西宮市の障害児童の通所サービス。児童発達支援、放課後等デイサービス事業所で不正受給が発覚しました。
放課後等デイサービス事業所は、自治体がサービス料金を負担しており、利用者は1割負担です。
障害を持ったお子さんの放課後の居場所作り。
そのような公的な事業所での不正受給。残念でなりません。
事業所、利用者共に増え続けており、行政の監督が追い付いていない現状があります。
事業所数は、平成27年で約7千件、令和元年で約1万4千件、直近の令和4年で約1万9千件です。令和4年は前年に比べ約2000事業所増え、11.7%の増加。
毎年増え続けている放課後等デイサービス事業所。障害児通所支援等事業所は児童発達支援事業、保育所等訪問支援事業などもありますが、
一番利用者が多いのが放課後等デイサービス事業所です。令和4年9月の利用者は497875人。常勤で働く従業員も10万人を超えております。
※上記のデータは厚労省の2 障害福祉サービス等事業所・障害児通所支援等事業所の状況を参照しました。
利用者増のグラフを見つけたので、こちらに貼っておきます。

※上記の出典は、厚労省の児童発達支援・放課後等デイサービス の現状等についてになります。
ともかく、事業所数も利用者も右肩上がり。子どもの数が減少しているにもかかわらず、これだけマーケットが拡大している。
これまで行政の網の目からこぼれ落ちていた障害児童の多さを反映している。評価すべきかどうか、判断が迷います。
一方で、役所のマンパワーに大きな変化はありません。不正受給が後を絶たない理由はここにあるでしょう。
報酬はスコア方式であり、専門職員を配置することで加算がもらえます。
基準人員以上に、さらに理学療法士・保育士・児童指導員などを配置すればスコアアップ。報酬アップとういことです。
※児童指導員は、4年制大学で心理学や社会学、教育学を専修する学科、これらに相当する課程を修めて卒業した方は実務経験なしでもらえる資格。「自分にも資格があるんだ」と思う人は多いかも。教員免許保有者も実務経験なしで資格もらえます。
今回のニュースでは、やはり加算がもらえる人員配置で虚偽申告していたようです。
市法人指導課によると、匿名の通報を受けて昨年6月から監査を実施。3事業所は2022年4月~24年5月、常勤の児童指導員や児童発達支援管理責任者の人員配置基準を満たしているように出勤簿を偽装して障害児通所給付費を不正に請求し、受け取ったという。
5800万円ですよ?どれだけガバガバなんでしょうか。
もう一つ気になったのは、「匿名の通報」という点です。まあ内部告発でしょうね。人員配置のごまかし等は内部職員しかわかりえないことだからです。

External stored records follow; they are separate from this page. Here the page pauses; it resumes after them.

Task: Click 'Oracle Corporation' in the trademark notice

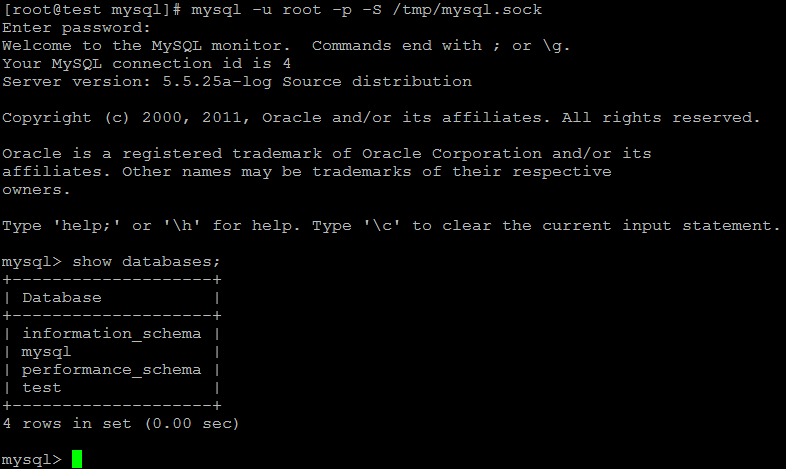Action: pyautogui.click(x=452, y=154)
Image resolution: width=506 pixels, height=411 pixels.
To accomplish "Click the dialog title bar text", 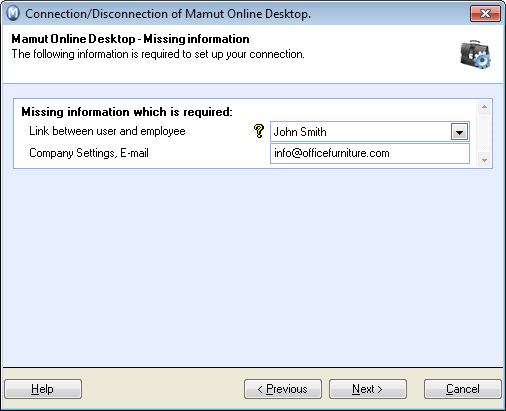I will [168, 14].
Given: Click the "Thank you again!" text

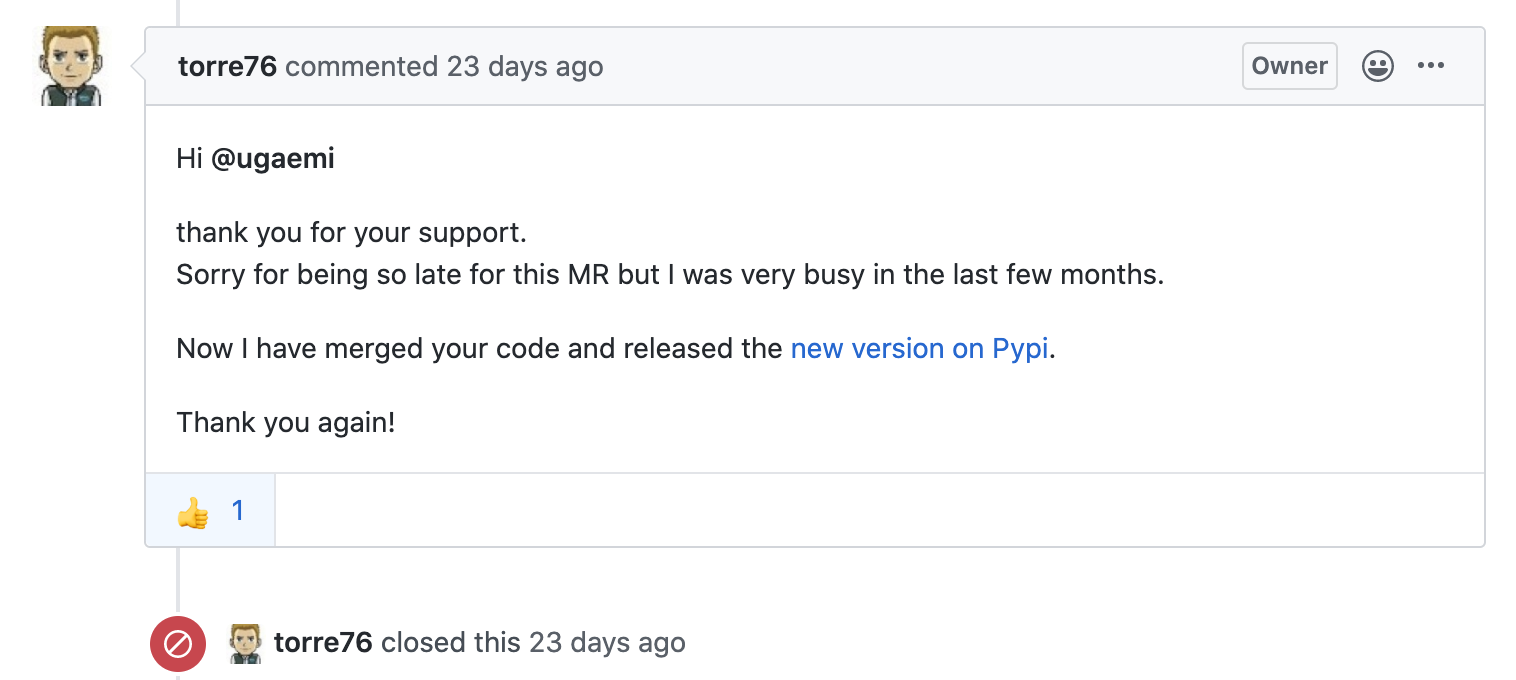Looking at the screenshot, I should (286, 422).
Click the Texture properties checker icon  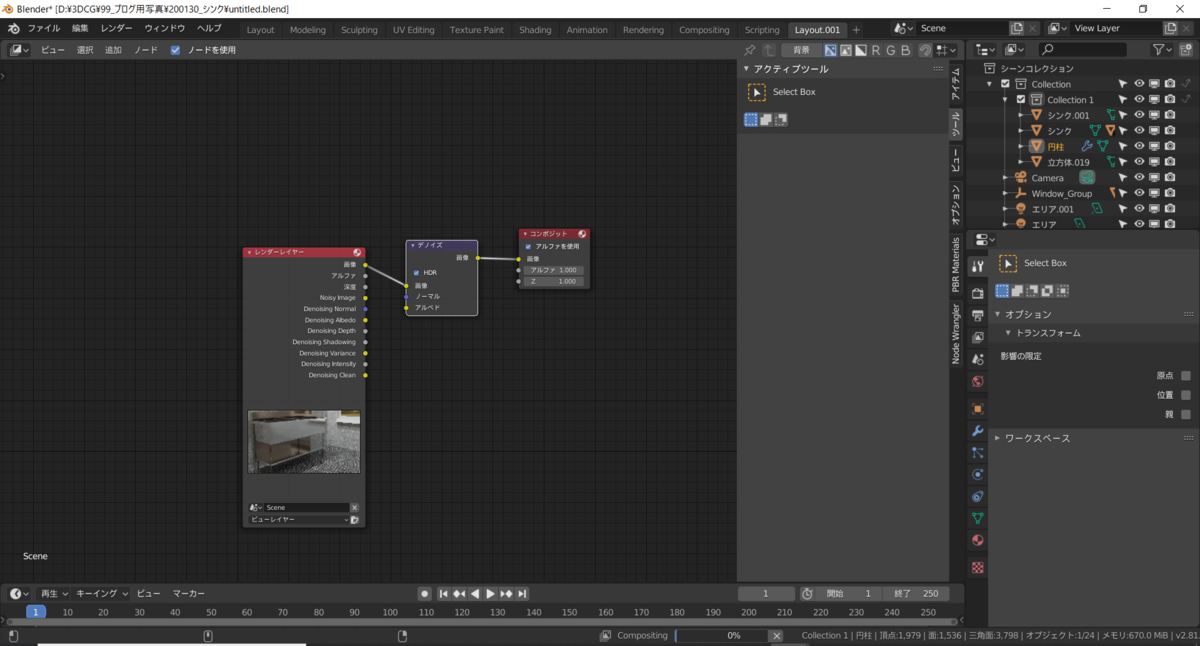(977, 567)
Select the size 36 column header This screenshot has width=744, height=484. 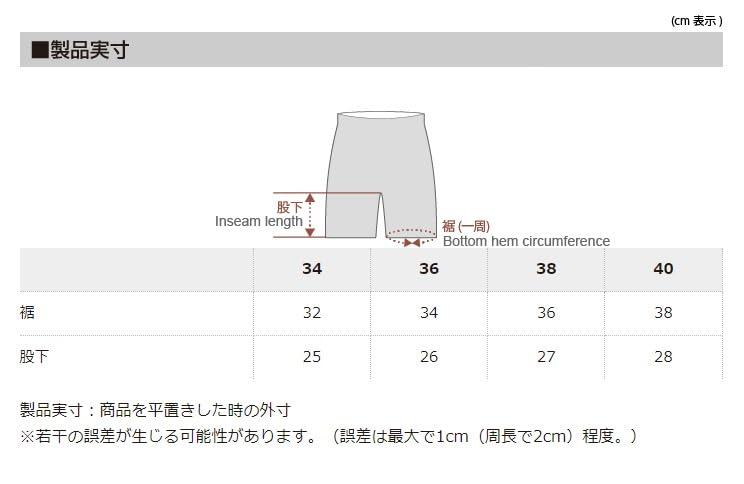(x=429, y=269)
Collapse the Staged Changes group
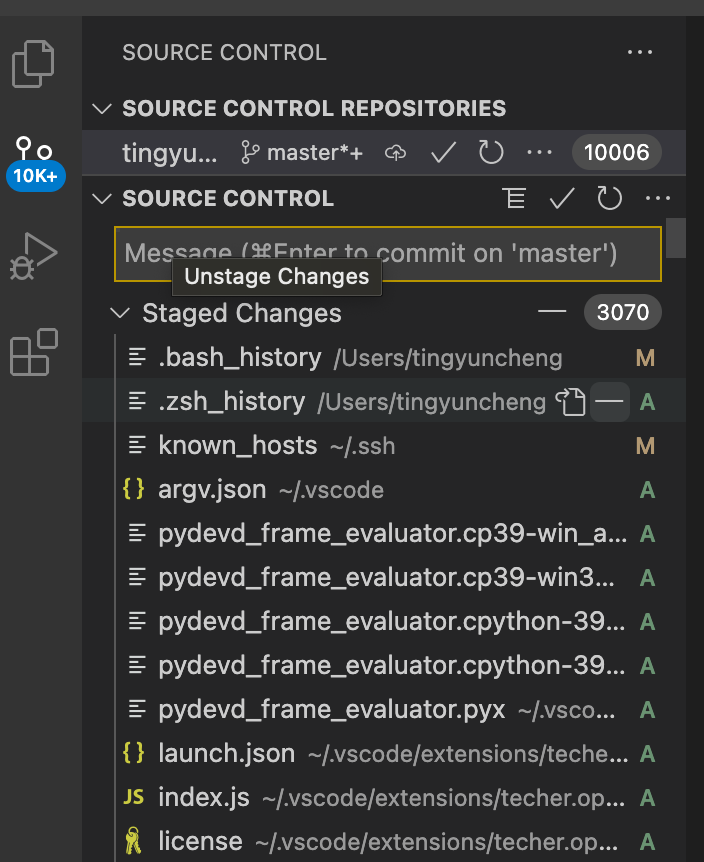This screenshot has width=704, height=862. (x=121, y=313)
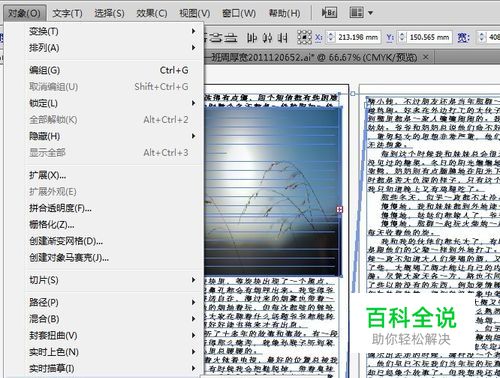Image resolution: width=500 pixels, height=378 pixels.
Task: Open the 文字(T) menu
Action: click(x=67, y=13)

このように内部告発・内部通報は不正をただす手段として非常に大切なものです。
兵庫県の斎藤知事は「カッとなって頭に来て」「犯人を捜せ」「俺に逆らいやがって」「懲らしめてやる」の1点張りでしたが、
内部通報・公益通報の価値は決して損なわれてはならないものです。内部通報者に報奨金を出すなど、メリットを与えていかないと。

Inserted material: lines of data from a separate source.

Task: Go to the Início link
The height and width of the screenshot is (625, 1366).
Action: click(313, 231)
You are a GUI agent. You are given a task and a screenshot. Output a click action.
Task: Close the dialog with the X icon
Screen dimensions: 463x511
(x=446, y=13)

現時点では、内部通報などデメリットしかありません。兵庫県の斎藤知事も「権力者であればいくらでももみ消せるんだよ」と証明してくれましたしね。
放課後等デイサービス事業所は不正が多い。情けないことに、倒産理由「不正受給がばれた」が多い。
倒産した企業のうち29事業所で倒産理由が明らかになり、利用者の低迷によるものが34.5%と最多でした。次いで、水増し請求や不適切な人員配置に起因した施設内での怪我やトラブルを理由に行政処分を受けた「法令違反」によるものが31.0%を占め、ずさんな経営体制が明るみになっています。
数ある障害福祉サービスのなかでも、放課後等デイサービス事業所は儲けやすい。国からお金をもらえるから、とりっぱぐれもありませんしね。
3年に一度の報酬改定。去年報酬改定されたばかりなので、次回は2027年ですか。悪質事業所を狙い撃ちにした報酬改定への変更を考えてもらいたいです。